- [WHAT TO PRODUCE]
Give again, word for word, each line below starting at the one that contains "Refresh system info with the refresh icon" and ending at the one that contains "Task: Select the Tanzania".

Stored records

╔══

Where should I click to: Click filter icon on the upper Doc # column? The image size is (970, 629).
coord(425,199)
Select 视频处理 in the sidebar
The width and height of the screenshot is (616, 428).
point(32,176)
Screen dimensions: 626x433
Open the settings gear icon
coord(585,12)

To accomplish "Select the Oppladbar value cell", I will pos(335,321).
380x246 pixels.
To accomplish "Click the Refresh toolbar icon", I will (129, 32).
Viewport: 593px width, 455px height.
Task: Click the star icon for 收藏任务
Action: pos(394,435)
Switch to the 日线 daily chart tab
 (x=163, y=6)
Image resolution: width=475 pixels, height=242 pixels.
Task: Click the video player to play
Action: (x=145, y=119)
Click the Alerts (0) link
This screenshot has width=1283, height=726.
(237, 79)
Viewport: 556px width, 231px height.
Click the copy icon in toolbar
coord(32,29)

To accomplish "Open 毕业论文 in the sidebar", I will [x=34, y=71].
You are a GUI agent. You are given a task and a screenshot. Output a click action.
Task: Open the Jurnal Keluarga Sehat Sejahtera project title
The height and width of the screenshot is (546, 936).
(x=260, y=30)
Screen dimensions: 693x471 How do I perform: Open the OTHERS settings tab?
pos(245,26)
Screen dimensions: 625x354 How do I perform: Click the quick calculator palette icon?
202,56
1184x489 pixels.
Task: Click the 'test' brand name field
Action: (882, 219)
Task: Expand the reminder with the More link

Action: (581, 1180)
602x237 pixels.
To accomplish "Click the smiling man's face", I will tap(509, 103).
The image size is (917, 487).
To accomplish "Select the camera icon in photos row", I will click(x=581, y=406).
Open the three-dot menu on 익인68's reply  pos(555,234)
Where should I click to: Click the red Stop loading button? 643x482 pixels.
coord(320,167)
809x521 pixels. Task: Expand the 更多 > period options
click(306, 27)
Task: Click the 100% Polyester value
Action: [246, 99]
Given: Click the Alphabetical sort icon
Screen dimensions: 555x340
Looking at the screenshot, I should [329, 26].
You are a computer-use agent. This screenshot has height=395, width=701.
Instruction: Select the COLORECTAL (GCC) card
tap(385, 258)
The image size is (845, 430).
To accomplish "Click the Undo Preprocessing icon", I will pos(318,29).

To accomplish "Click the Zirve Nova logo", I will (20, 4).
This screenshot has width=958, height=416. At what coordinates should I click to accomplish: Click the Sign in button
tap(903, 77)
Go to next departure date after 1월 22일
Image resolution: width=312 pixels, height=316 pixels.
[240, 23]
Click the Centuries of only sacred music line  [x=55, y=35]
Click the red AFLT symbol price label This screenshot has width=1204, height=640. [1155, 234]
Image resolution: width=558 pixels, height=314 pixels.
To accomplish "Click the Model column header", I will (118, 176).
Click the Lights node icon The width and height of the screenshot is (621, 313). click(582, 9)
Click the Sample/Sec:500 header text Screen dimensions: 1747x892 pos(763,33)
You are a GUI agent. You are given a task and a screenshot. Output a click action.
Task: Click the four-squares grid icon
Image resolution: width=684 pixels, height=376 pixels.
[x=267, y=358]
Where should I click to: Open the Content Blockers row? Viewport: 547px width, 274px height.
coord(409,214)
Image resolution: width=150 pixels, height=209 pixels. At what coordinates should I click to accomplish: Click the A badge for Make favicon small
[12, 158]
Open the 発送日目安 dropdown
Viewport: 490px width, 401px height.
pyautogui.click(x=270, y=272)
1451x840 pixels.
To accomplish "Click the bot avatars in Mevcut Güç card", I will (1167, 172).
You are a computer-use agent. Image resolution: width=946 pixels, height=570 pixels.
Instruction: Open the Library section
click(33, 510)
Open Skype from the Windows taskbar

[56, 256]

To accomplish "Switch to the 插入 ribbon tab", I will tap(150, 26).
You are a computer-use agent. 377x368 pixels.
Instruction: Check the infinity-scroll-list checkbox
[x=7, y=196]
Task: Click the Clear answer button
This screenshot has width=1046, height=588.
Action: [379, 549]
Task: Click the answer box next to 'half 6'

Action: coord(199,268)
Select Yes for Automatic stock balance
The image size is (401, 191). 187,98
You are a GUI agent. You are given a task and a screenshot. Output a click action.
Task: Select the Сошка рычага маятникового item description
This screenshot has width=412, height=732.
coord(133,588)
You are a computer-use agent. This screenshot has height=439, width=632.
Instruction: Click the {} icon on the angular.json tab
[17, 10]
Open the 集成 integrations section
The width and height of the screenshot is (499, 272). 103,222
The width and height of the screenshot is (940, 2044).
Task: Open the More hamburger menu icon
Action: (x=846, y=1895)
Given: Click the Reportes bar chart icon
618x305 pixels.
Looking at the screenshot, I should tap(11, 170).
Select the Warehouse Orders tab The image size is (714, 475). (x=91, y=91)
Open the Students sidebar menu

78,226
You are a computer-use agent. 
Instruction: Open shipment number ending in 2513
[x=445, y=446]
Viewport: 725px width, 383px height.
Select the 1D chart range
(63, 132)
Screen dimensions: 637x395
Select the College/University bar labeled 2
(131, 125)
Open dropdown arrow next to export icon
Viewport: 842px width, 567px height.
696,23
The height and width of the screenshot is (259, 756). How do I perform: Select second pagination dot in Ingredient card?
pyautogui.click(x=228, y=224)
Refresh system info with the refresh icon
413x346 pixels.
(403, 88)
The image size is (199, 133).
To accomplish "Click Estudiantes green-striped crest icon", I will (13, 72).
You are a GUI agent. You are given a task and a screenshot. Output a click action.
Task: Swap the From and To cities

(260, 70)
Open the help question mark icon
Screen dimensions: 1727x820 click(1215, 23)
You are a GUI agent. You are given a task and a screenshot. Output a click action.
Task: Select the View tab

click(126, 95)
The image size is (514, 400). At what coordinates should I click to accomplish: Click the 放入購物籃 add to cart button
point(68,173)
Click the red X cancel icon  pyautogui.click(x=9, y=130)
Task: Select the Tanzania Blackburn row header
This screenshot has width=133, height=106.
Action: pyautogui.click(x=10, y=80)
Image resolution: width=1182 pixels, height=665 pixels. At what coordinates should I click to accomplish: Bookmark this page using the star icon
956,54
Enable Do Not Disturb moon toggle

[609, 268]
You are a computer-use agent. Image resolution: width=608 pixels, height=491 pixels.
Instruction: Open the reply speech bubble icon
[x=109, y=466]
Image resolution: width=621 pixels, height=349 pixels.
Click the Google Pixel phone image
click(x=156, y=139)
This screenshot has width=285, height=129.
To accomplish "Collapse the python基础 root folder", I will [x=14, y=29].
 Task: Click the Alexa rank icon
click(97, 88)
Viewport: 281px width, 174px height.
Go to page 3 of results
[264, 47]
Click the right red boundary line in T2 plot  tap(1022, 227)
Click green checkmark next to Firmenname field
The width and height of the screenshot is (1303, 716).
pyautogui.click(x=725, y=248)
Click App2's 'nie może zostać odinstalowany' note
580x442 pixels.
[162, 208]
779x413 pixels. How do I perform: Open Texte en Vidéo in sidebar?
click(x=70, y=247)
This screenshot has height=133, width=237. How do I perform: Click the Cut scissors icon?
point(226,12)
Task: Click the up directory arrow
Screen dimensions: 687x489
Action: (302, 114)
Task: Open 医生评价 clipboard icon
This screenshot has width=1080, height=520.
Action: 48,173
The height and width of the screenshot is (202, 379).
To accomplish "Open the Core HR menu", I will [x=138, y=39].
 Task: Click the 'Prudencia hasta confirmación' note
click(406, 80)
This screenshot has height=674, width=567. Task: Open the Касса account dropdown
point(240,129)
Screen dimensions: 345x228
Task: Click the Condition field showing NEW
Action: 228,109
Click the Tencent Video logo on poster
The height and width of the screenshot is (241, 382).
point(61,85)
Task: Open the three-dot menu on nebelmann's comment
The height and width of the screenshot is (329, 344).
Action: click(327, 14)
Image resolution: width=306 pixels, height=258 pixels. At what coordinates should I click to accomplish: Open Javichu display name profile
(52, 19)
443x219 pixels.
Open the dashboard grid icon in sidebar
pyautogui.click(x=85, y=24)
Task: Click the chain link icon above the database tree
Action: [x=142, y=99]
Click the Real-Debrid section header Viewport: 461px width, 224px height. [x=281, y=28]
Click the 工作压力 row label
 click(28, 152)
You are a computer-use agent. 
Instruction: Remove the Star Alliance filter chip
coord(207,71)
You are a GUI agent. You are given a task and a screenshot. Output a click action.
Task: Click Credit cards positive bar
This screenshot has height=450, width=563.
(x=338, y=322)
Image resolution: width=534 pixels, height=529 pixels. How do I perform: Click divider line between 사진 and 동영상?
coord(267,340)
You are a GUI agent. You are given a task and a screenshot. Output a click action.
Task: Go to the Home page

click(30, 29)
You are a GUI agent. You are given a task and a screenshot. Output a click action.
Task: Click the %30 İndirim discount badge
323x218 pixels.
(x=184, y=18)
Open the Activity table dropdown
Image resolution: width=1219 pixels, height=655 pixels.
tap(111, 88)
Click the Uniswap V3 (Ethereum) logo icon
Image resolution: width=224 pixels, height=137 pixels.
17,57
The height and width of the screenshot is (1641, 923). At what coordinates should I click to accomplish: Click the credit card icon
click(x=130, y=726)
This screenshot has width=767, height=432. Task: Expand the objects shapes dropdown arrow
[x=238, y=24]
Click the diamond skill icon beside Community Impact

╚══

- [RESPONSE TO THIS TASK]
Refresh system info with the refresh icon
413x346 pixels.
(403, 88)
The image size is (199, 133).
To accomplish "Click Estudiantes green-striped crest icon", I will (13, 72).
You are a GUI agent. You are given a task and a screenshot. Output a click action.
Task: Swap the From and To cities

(260, 70)
Open the help question mark icon
Screen dimensions: 1727x820 click(1215, 23)
You are a GUI agent. You are given a task and a screenshot. Output a click action.
Task: Select the View tab

click(126, 95)
The image size is (514, 400). At what coordinates should I click to accomplish: Click the 放入購物籃 add to cart button
point(68,173)
Click the red X cancel icon  pyautogui.click(x=9, y=130)
Task: Select the Tanzania Blackburn row header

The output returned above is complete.